[[ Supplied records open ]]

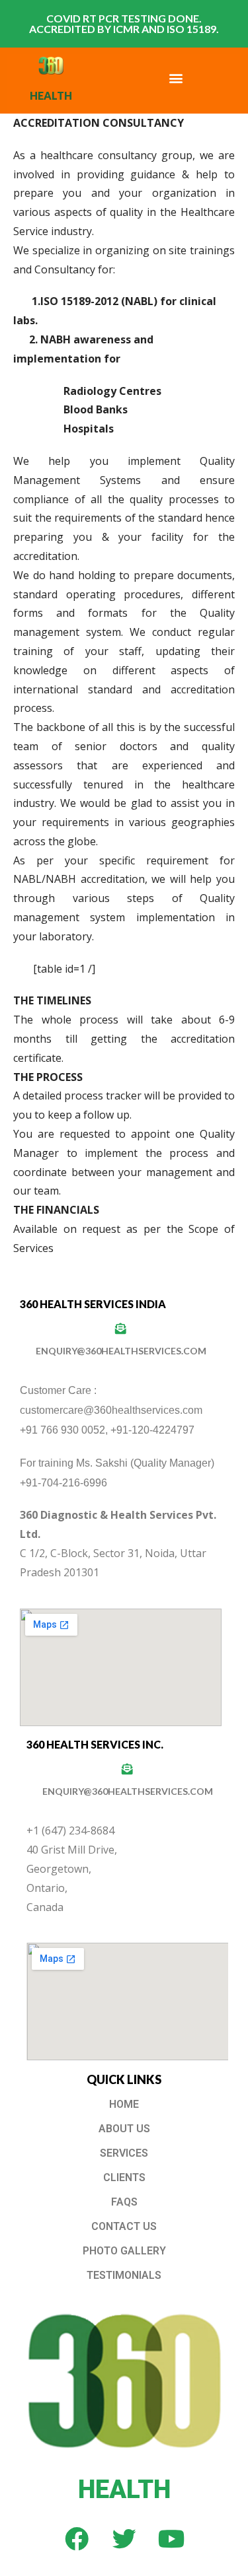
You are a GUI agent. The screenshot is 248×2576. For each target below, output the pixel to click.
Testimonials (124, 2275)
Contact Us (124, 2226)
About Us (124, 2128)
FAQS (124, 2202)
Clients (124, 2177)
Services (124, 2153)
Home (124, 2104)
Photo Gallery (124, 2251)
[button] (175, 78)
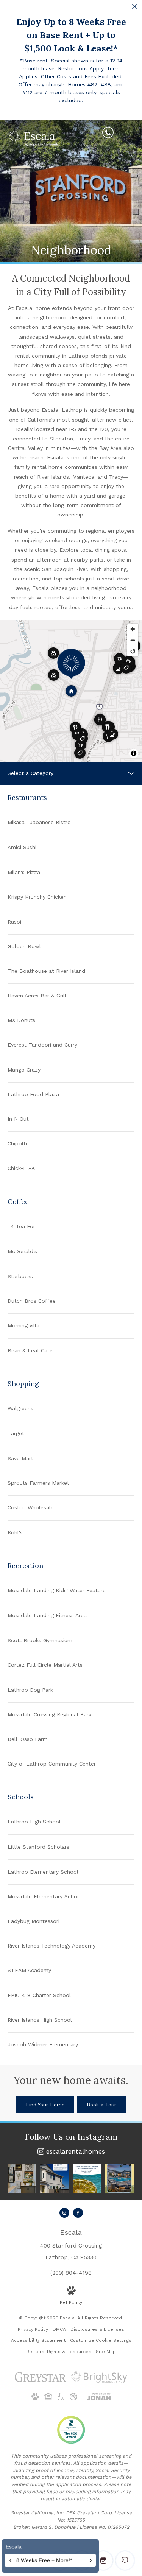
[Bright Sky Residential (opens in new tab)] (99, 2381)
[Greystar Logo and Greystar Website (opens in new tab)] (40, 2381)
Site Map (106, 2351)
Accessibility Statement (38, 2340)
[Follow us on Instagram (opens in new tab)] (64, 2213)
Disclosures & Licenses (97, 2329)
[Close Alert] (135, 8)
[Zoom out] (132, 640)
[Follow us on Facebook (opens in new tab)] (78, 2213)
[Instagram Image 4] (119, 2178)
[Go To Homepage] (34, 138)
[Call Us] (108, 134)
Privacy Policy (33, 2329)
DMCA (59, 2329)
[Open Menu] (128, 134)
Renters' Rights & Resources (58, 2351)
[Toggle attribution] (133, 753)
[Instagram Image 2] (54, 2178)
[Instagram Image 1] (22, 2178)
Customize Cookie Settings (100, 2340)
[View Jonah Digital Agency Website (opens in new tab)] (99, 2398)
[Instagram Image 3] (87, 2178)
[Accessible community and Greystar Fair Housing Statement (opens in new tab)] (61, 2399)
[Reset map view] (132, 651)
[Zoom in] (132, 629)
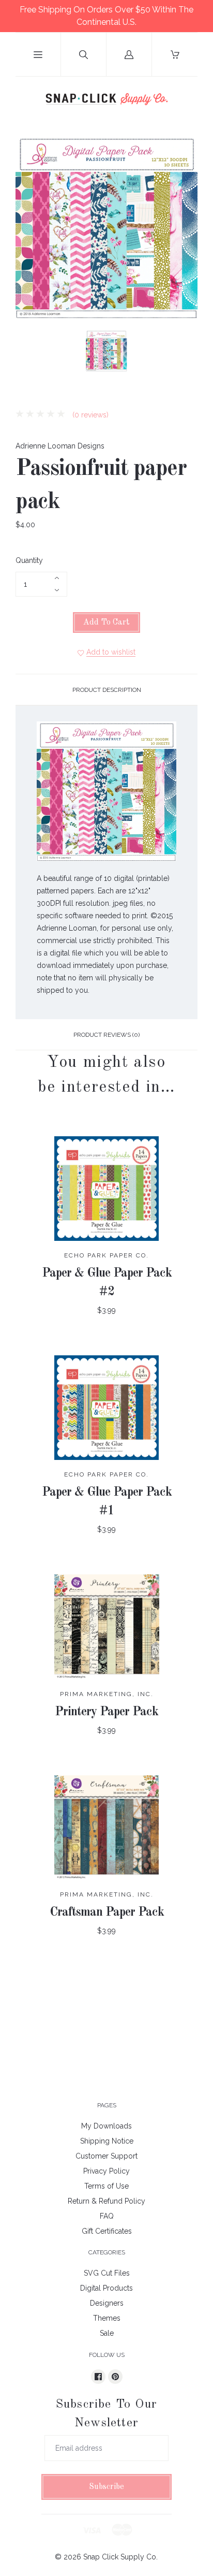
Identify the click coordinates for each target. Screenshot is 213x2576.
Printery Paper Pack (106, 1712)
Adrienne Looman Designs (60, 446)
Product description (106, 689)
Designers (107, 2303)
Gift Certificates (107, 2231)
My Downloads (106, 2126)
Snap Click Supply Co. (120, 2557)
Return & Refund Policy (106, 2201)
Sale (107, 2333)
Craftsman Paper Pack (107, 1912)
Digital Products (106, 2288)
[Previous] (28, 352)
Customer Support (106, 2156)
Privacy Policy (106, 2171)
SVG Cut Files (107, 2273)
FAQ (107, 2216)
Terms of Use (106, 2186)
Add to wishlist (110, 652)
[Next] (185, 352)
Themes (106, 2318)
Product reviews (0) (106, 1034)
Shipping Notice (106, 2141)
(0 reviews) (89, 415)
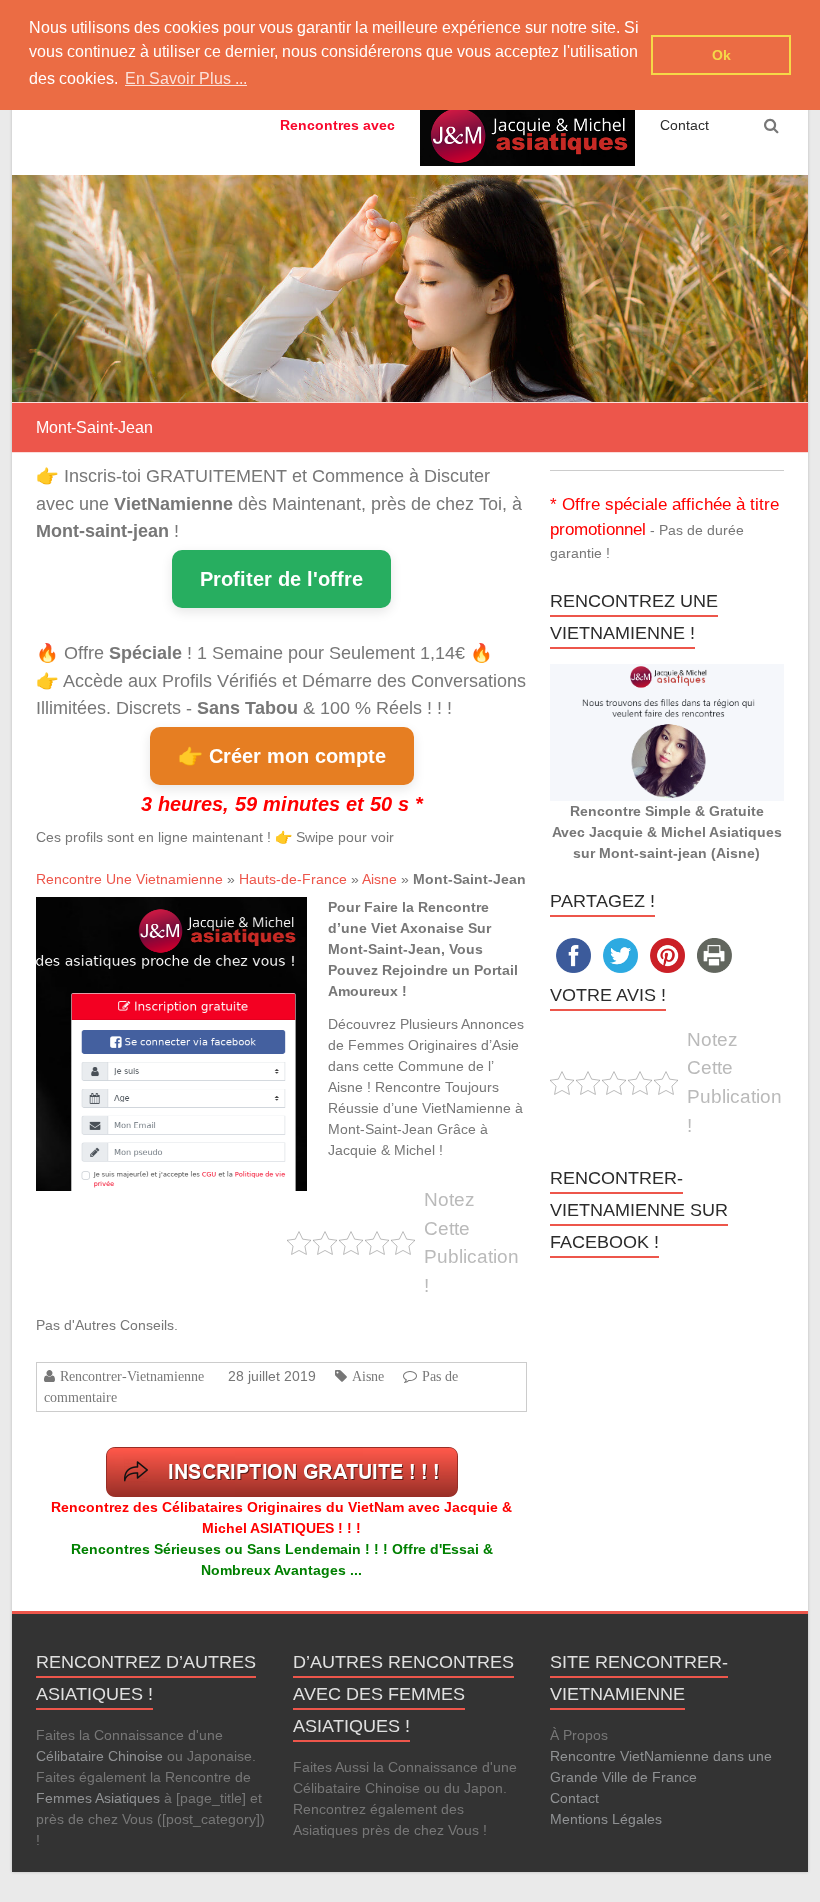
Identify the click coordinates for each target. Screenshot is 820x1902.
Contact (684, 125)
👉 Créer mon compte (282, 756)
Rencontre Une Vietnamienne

[[ Supplied records closed ]]
[[ Supplied records open ]]

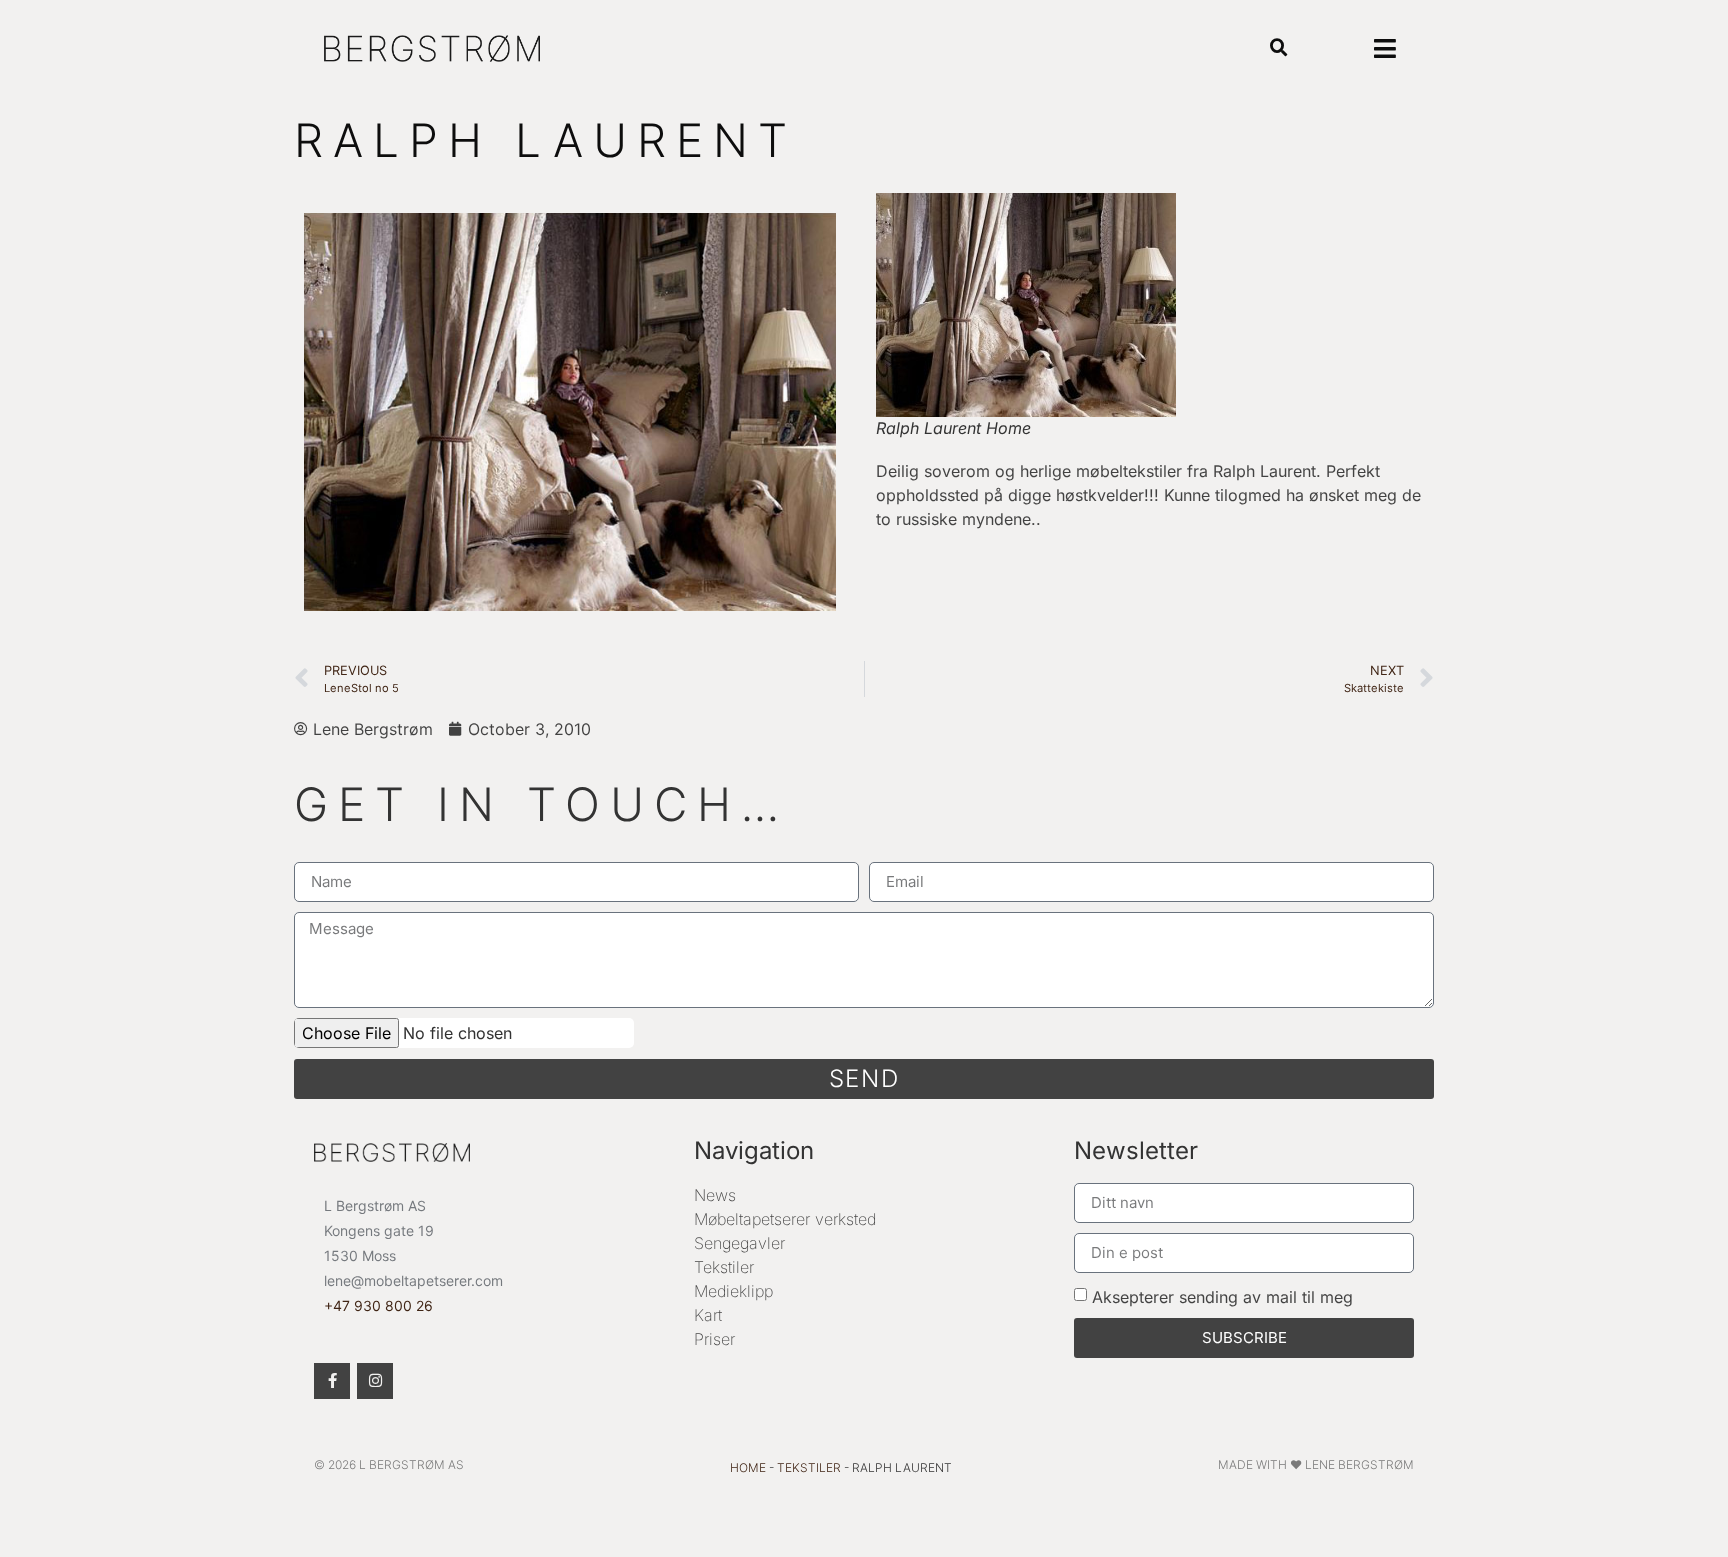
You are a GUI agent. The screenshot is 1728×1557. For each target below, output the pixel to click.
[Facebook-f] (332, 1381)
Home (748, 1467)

[[ Supplied records closed ]]

In the lines above, find the word "output" and copy each line that contains it.

You are a GUI agent. The screenshot is 248×2576. For each target below, output the pixel to click.
You are a GUI agent. The screenshot is 1728×1557. For each target below, output the pixel to click.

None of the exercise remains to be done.